**Text extract:**
---

Even though she knew no sign language, she began the task of learning it and teaching it to the girls. It was a huge effort, taking several months to learn. On Alexis’s birthday she came to Young Women for the first time. Her mother was by her side to interpret for her. The Young Women president said to her in sign, “Will you and your mother please come up. We have a surprise for you.” Then every young woman and leader signed the theme as they said it. The Spirit was so strong because the silent message rang out loud and clear that she was one of them. Everyone had a small taste of loving like the Savior loves. They liked the way it felt.

This triggered continued learning and continued service. Some of the girls learned more sign language so they could better serve Alexis by interpreting for her at camp and in meetings and be her communicating friend at school.

Then the priests in the ward wanted to be part of this, so they learned the sacrament prayers in sign language. Alexis’s mother told us this incident: “One of the young men learned the sacrament prayers. The first week that he did it his father caught me after sacrament meeting and said, ‘Would you have my son do that all the time?’ And I said, ‘Why?’ And he said, ‘There has been such a different spirit in our home this week as our son has practiced the sacrament prayers. He has been practicing an ordinance. He has felt the Spirit as he has done it. And our whole family has benefitted. So we want him to do it every week.’ ”

I learned many good lessons from the experiences of this ward. The Young Women leaders followed the promptings of the Spirit to know how to meet the needs of one young woman. They included all of the young women in the solution to their dilemma. They taught a practical, or temporal, skill, which in the process helped the girls in their spiritual development as well. Mutual was profitably used each week to reach their goal. When this skill was put into practice, it served and blessed another person. The young women tasted the sweetness of service, the sweetness of the Spirit.

To reiterate, this is what we as leaders must do. We must prepare the young women with practical skills and spiritual skills that will bless their future homes.


We must inspire the young women to want to be wonderful wives, mothers, and homemakers.

The two most powerful tools we have to inspire our young women are (1) our examples and (2) our sincere words.

Again we can pattern our leadership after Moroni’s. One of the ways he taught the people best was through his own example. He wanted them to be firm in their faith in Christ. They knew what that meant because they could see him live with faith in Christ. “Moroni was a strong and a mighty man; he was a man of a perfect understanding; yea, a man that did not delight in bloodshed; a man whose soul did joy in the liberty and the freedom of his country, . . . a man whose heart did swell with thanksgiving to his God, . . . a man who did labor exceedingly for the welfare and safety of his people, . . . a man who was firm in the faith of Christ” (Alma 48:11–13). He was a marvelous example in every way for his people. Somehow, when we can see it done, we know how to do it better ourselves.

---

**Supplied records:**

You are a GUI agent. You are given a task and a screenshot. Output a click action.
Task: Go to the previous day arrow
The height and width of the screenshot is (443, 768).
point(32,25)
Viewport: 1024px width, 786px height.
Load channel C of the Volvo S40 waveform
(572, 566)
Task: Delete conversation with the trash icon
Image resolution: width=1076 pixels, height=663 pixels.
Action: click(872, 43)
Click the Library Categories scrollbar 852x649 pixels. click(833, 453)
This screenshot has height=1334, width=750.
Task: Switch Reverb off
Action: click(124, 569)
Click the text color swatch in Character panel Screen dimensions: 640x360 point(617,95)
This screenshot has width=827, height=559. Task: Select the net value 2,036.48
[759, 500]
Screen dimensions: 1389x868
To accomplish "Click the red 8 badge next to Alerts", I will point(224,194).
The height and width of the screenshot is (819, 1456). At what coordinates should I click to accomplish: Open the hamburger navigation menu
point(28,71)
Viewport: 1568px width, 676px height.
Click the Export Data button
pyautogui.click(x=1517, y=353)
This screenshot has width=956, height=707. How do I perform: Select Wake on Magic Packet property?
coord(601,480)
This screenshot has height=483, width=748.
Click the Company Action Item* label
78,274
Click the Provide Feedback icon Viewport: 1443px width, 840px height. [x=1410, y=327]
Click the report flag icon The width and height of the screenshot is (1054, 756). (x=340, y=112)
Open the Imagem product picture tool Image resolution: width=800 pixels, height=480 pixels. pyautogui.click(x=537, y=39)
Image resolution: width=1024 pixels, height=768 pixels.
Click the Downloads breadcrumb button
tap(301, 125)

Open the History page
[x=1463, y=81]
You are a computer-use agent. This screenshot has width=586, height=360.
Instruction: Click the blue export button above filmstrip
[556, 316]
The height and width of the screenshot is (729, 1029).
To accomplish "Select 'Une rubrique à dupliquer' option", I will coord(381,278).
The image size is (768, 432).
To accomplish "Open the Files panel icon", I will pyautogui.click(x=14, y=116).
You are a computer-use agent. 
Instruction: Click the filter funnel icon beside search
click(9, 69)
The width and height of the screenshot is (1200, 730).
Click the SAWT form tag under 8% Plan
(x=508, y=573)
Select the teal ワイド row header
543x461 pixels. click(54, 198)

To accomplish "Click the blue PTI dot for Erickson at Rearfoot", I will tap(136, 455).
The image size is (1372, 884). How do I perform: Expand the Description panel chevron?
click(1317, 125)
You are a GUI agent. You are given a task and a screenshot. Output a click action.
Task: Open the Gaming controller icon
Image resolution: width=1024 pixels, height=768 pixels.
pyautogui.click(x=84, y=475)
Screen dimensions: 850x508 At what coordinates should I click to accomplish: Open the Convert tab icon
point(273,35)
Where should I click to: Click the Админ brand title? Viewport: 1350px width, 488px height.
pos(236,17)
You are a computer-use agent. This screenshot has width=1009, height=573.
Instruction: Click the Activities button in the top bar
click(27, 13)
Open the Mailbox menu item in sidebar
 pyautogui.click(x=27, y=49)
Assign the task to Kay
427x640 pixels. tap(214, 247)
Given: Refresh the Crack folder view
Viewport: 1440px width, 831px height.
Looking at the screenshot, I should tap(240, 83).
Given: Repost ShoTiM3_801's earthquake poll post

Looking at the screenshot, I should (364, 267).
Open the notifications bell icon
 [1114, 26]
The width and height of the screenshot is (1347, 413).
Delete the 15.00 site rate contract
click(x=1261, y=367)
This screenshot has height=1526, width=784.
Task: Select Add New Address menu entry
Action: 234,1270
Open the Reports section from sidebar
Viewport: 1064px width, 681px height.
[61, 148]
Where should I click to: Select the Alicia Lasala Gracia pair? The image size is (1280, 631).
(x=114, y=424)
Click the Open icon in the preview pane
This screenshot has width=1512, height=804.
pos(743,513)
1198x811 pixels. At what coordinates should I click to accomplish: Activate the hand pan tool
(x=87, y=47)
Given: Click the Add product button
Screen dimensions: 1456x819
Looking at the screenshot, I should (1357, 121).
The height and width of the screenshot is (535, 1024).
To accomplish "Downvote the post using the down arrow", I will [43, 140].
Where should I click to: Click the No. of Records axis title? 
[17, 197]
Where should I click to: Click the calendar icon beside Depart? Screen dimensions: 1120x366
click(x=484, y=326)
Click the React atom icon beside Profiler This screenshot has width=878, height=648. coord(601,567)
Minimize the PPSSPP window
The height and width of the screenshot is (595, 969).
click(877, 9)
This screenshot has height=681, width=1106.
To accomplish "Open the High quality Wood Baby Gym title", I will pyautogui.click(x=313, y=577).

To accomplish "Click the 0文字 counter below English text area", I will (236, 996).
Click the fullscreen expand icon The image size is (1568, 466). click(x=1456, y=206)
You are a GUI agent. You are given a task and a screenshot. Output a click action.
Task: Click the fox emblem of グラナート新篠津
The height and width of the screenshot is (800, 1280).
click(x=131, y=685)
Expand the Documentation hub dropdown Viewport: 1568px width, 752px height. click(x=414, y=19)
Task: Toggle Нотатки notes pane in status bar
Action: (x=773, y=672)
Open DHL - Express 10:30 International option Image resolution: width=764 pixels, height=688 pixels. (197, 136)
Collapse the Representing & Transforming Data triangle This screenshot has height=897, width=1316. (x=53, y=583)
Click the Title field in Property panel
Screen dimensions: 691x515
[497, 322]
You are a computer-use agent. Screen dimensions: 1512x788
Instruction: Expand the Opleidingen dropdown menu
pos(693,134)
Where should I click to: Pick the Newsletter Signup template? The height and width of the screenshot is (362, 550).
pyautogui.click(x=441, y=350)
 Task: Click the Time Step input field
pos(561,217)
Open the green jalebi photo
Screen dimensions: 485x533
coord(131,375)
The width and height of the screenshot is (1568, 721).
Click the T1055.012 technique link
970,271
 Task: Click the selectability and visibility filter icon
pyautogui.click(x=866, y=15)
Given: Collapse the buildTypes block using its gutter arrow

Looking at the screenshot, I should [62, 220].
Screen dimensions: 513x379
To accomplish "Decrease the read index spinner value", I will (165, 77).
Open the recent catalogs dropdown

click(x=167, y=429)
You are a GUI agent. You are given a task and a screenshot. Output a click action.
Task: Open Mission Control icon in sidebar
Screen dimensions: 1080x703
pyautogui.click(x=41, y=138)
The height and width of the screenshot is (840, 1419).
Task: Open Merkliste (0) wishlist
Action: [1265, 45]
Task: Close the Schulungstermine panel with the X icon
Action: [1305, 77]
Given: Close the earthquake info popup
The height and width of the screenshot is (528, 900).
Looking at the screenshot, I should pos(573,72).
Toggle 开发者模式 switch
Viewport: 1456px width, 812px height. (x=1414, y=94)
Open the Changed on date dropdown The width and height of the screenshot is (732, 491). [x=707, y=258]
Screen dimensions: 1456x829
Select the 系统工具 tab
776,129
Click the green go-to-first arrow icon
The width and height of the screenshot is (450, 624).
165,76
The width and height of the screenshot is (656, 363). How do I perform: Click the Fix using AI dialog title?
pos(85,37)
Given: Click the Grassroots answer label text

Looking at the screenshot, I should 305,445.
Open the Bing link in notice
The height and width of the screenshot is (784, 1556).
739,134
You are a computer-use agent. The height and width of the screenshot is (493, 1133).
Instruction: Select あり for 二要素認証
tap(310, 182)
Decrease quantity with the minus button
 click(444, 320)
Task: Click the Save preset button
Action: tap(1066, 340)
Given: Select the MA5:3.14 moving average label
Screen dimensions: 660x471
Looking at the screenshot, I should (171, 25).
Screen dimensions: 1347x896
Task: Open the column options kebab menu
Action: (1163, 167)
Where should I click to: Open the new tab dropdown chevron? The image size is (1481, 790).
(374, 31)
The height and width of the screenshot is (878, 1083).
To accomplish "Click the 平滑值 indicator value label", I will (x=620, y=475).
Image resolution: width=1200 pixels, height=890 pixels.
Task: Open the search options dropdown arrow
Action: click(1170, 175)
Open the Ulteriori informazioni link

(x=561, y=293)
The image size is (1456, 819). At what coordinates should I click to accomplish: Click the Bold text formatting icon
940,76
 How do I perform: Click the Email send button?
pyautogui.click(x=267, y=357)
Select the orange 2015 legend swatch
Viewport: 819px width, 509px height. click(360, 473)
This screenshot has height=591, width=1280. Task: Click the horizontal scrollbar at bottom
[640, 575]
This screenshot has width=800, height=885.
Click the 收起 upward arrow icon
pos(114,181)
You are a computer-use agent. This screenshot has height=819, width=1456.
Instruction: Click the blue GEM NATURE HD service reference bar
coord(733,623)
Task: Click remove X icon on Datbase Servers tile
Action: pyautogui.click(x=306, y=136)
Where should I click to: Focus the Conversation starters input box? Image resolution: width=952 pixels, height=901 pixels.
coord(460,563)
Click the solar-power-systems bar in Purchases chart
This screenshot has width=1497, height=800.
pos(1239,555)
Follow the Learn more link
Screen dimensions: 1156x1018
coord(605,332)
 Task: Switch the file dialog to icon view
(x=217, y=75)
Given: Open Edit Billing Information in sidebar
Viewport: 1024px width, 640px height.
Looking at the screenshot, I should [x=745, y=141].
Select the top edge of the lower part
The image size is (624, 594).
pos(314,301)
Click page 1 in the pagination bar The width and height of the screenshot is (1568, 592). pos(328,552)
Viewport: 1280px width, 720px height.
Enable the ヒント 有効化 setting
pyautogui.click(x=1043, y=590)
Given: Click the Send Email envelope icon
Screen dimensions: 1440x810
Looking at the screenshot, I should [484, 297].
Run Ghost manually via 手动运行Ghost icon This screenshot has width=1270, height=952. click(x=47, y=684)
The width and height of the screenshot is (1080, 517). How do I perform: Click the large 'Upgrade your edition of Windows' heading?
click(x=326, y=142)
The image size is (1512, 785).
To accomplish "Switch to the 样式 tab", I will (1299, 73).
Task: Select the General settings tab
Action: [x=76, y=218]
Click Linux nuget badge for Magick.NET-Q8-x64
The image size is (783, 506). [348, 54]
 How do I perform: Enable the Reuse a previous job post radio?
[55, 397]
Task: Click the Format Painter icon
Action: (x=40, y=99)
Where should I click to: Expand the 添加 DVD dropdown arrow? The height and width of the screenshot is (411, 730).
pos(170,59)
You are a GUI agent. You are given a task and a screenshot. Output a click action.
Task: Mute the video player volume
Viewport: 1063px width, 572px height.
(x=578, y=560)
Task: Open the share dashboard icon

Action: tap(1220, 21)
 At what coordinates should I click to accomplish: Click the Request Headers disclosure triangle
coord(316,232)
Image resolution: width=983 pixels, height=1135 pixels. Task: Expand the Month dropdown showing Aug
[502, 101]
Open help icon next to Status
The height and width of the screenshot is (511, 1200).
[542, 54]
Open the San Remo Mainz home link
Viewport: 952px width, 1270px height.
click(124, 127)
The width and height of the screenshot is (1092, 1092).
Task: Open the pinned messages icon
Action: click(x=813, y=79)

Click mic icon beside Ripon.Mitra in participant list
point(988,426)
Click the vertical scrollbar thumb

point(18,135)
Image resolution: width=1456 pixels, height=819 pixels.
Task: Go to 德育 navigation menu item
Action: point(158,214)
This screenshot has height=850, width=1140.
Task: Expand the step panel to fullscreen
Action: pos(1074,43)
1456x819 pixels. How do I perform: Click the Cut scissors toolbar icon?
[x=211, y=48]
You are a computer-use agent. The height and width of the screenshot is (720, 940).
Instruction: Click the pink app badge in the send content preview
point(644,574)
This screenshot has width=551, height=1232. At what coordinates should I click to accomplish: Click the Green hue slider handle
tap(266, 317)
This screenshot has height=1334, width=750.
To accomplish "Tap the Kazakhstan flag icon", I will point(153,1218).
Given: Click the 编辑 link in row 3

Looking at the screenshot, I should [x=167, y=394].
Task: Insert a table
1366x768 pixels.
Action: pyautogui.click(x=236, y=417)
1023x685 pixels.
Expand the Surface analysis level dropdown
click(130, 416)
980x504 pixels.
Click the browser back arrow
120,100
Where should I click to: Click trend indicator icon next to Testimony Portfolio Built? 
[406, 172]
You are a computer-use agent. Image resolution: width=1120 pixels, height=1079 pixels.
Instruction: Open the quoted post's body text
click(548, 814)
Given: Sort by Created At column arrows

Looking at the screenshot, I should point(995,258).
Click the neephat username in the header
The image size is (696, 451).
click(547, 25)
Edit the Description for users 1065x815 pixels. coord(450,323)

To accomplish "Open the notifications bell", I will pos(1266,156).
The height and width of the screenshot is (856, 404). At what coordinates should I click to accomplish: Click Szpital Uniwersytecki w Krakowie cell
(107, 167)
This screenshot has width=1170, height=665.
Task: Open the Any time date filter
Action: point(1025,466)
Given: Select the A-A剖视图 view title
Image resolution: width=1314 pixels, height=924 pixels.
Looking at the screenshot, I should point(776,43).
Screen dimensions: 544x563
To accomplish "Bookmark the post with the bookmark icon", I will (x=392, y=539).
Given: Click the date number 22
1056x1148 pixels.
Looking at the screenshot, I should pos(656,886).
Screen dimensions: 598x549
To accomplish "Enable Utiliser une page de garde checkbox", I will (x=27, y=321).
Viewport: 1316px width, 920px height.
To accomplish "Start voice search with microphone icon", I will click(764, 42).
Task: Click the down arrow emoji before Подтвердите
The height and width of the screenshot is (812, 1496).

---

**Things to do:**
1 > Copy everything in the Young Women passage from "Even though she" down to "way it felt.".
2 > Write what follows in the Young Women passage, beginning after its final sentence.

**Outputs in order:**
1 >
Even though she knew no sign language, she began the task of learning it and teaching it to the girls. It was a huge effort, taking several months to learn. On Alexis’s birthday she came to Young Women for the first time. Her mother was by her side to interpret for her. The Young Women president said to her in sign, “Will you and your mother please come up. We have a surprise for you.” Then every young woman and leader signed the theme as they said it. The Spirit was so strong because the silent message rang out loud and clear that she was one of them. Everyone had a small taste of loving like the Savior loves. They liked the way it felt.

2 >
I’ve seen many inspirational Young Women leaders who exemplify living their roles with nobility and joy. I remember the powerful example of my Laurel adviser, who was faithful in rearing her children in the Church even though her husband was inactive. I know a young woman whose parents weren’t active in the Church. She was very impressionable and teachable and learned well from the examples of her leaders. She learned to fast and how to hold family home evening by participating with her teachers in these activities.

My best and most consistent example in learning the joys of homemaking and mothering was my own mother. She told me many times every day how much she treasured being a mother and homemaker, and then she lived those words in every action. She sang as she folded laundry; she rejoiced in shelling tender green peas from the garden; she exulted over the clean smell in a freshly scrubbed bathroom; she taught me how to read and write, sew and cook, love and serve. She treasured each of her children individually and taught us and affirmed us. She worked selflessly and tirelessly and always had the temple as her model of an ideal home. Because she emanated the Spirit and His fruits of love, joy, peace, meekness, long-suffering and temperance, I felt it, and I knew I wanted the same things in my life. Her example continues to mean everything to me and still teaches me on a daily basis.

I want all of you to know the great joy I feel in being a mother, wife, and homemaker. We should express it often and live with that joy in our actions and countenances.


We must help the young women have the courage to face a world which is desecrating families and family values.

When I was having children, nurses and doctors boldly told me to stop after our first two children were born, and even strangers in the grocery store offered their unsolicited opinions about my family decisions. But that opposition seems like nothing compared to the challenges facing our young women now.

Same-gender attraction, abortion, cohabitation, divorce, immorality, and violence are issues that are screaming in our faces at every turn. It has been somewhat alarming to me recently to feel the full fury of Satan’s attack on families.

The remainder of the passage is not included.